If you have a Western with a title like Bordello, you figure, “hey if the movie is crap, at least there might be some prurient content to soften the blow. But, no. This misfire relies on story to sub for bodices. But there’s no story. Not much of one anyway.
On paper it sounds promising:
“1889. New Mexico. Five women working in a bordello in the Old West struggle to protect Angel, the 7-year-old girl left in their care, from being sold into a life of child prostitution.”
That’s an intriguing one-liner that suggests peril and conflict- basic elements of drama. But in a 90 minute film, it takes 30 minutes for one of the main characters, the proprietor, Enoch (Kris Holden-Ried) to go to town to buy rat poison. It’s as mundane as it sounds. Time to tell a story is running out, folks.

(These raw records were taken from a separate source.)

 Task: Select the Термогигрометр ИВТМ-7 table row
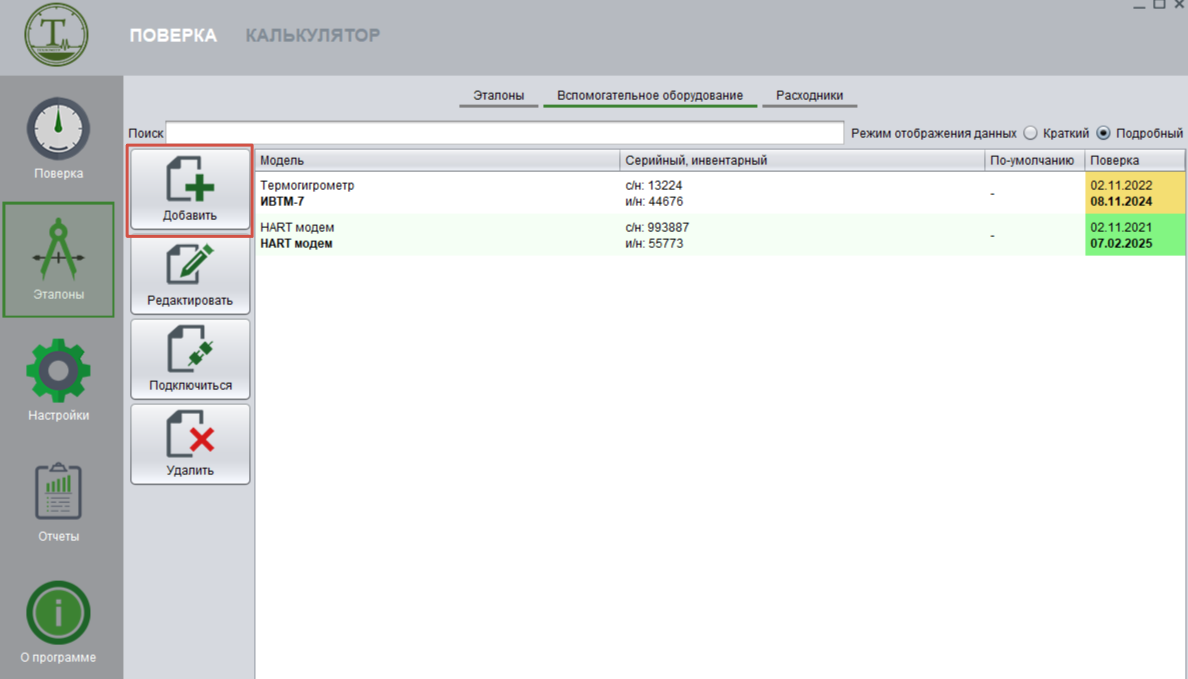point(437,193)
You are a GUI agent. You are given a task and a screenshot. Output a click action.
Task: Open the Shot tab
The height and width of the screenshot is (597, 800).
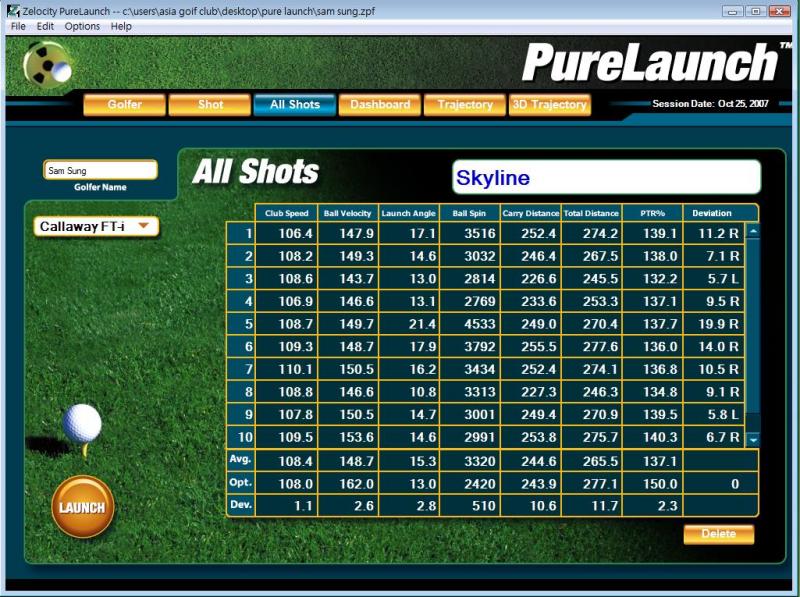click(210, 104)
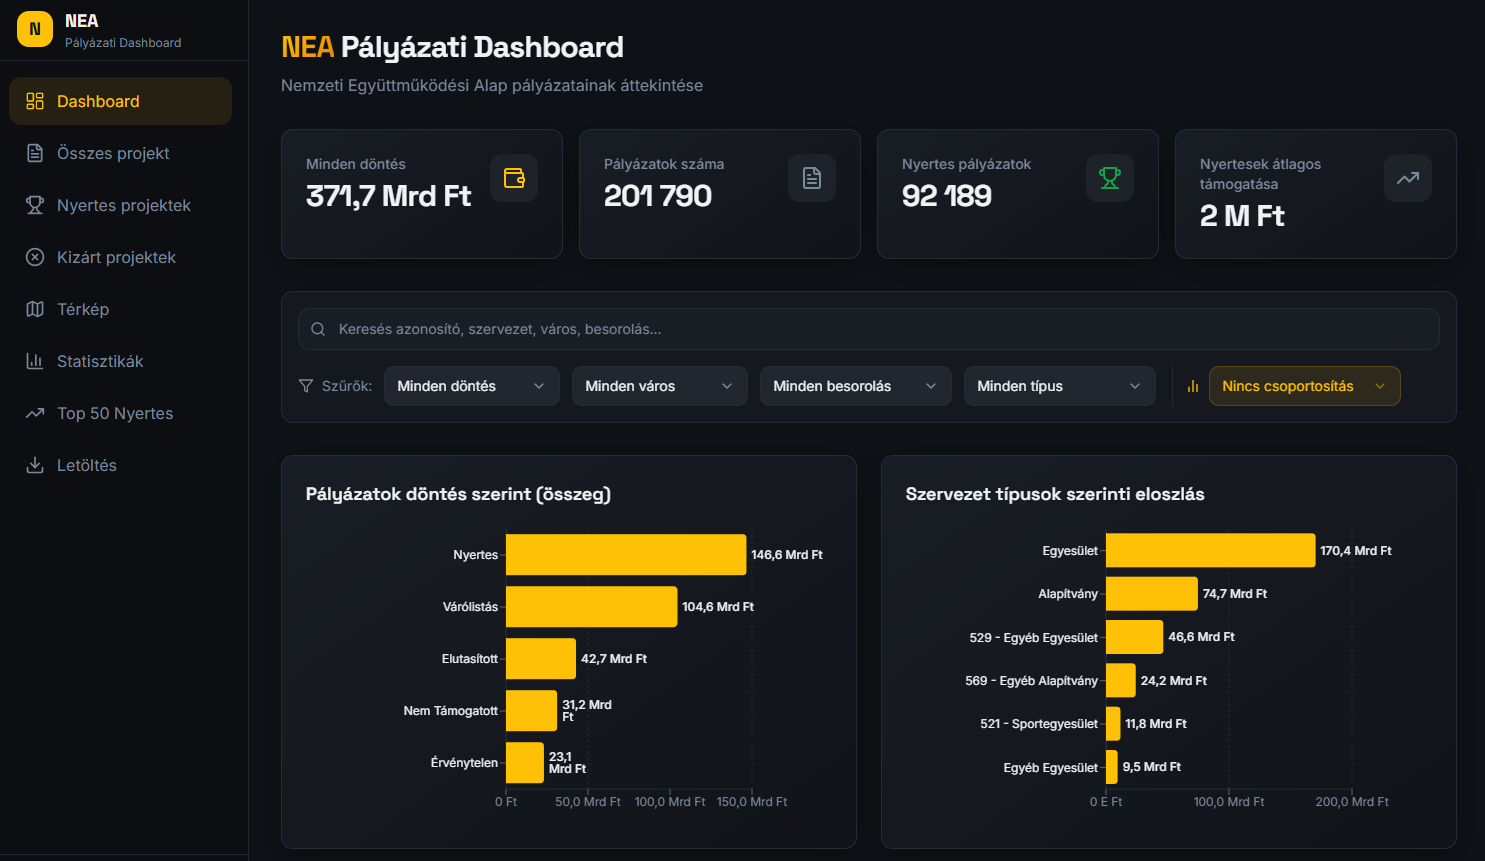Open the Nincs csoportosítás grouping dropdown
The width and height of the screenshot is (1485, 861).
[x=1304, y=386]
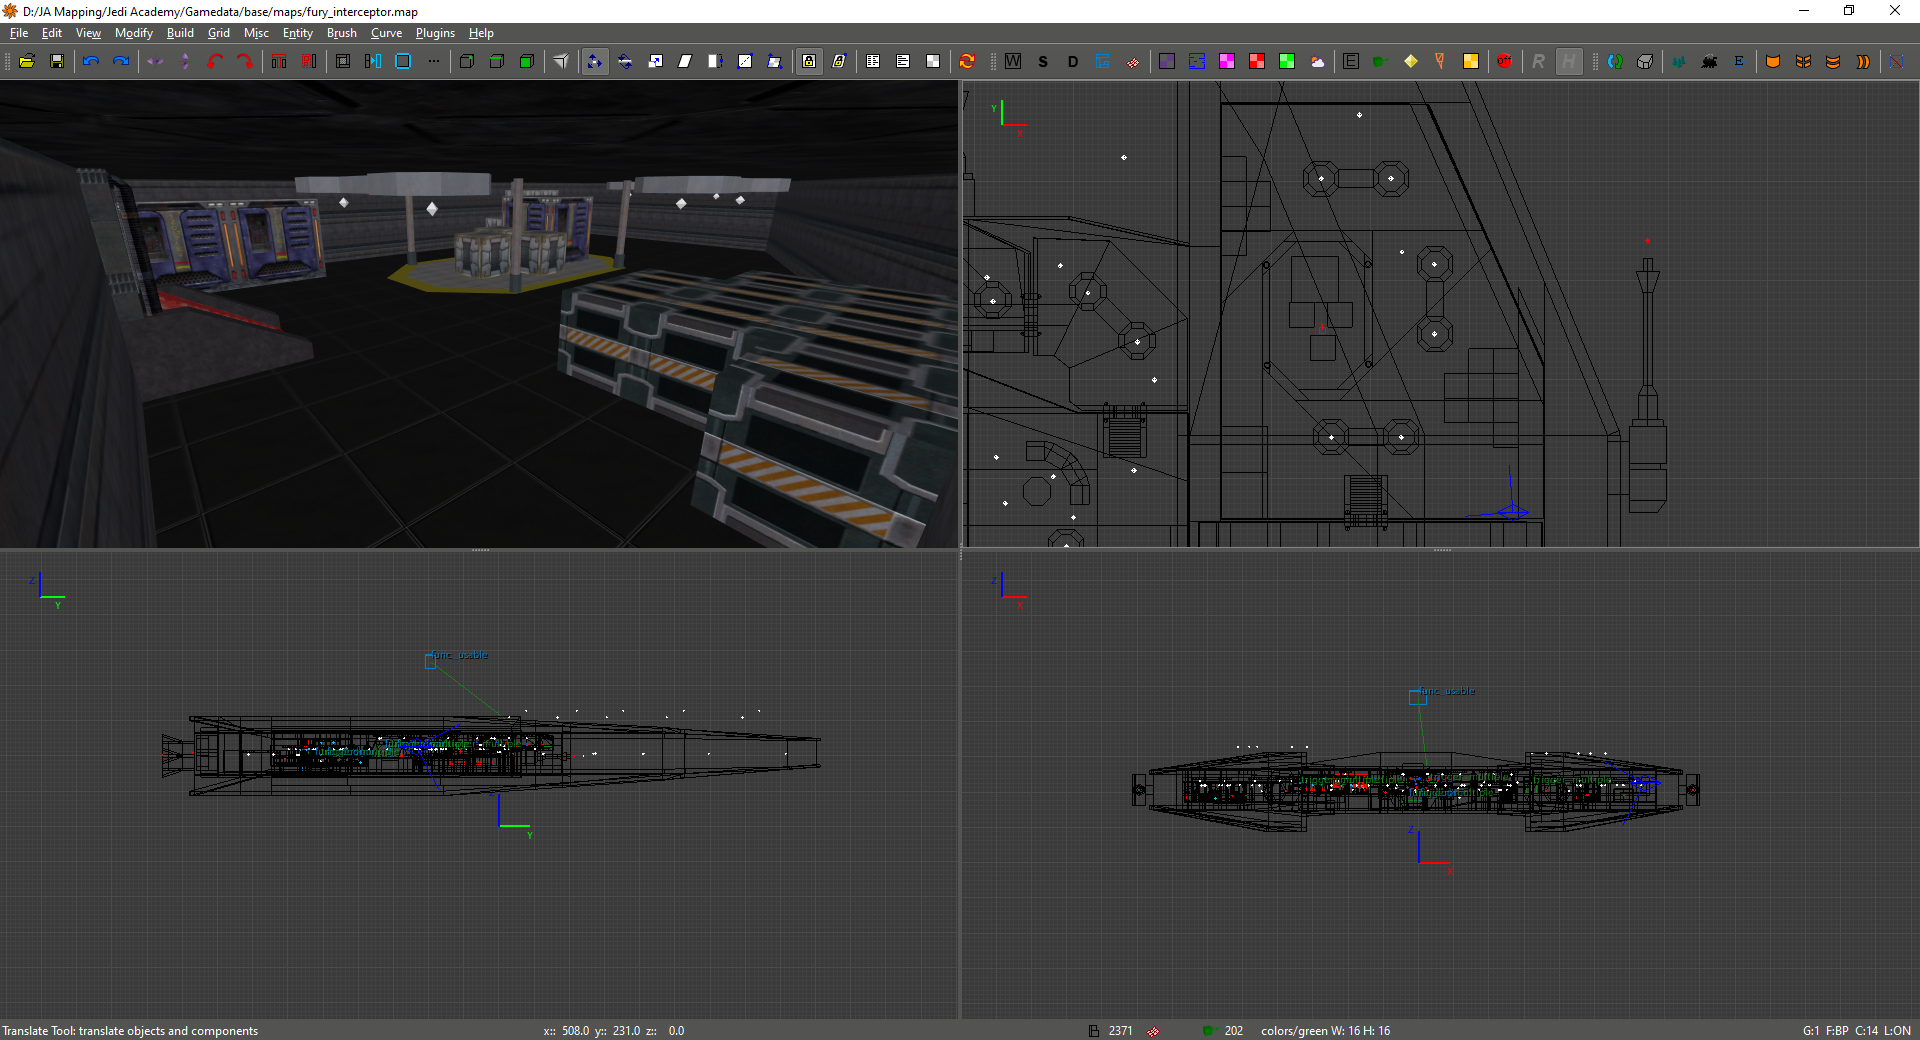Save the map with floppy icon

(57, 61)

By the time the film ambles toward the story advertised above, there is almost no tie to build a dramatic arc. It’s a lot of charging dirty guys 50 cents to take baths so that they can be with the ladies of the house. The Sherriff is menacing enough (Frank J. Zupancic) but he’s barely onscreen enough to give us a stake in his nefarious intentions.
Production values are solid – costumes are pro. Acting is hit and miss, but it all comes down to a screenplay that is front-loaded with nothing, and then has to rush it’s final act just as things might be getting interesting.
Bordello |Digital | VOD platforms starting February 21st.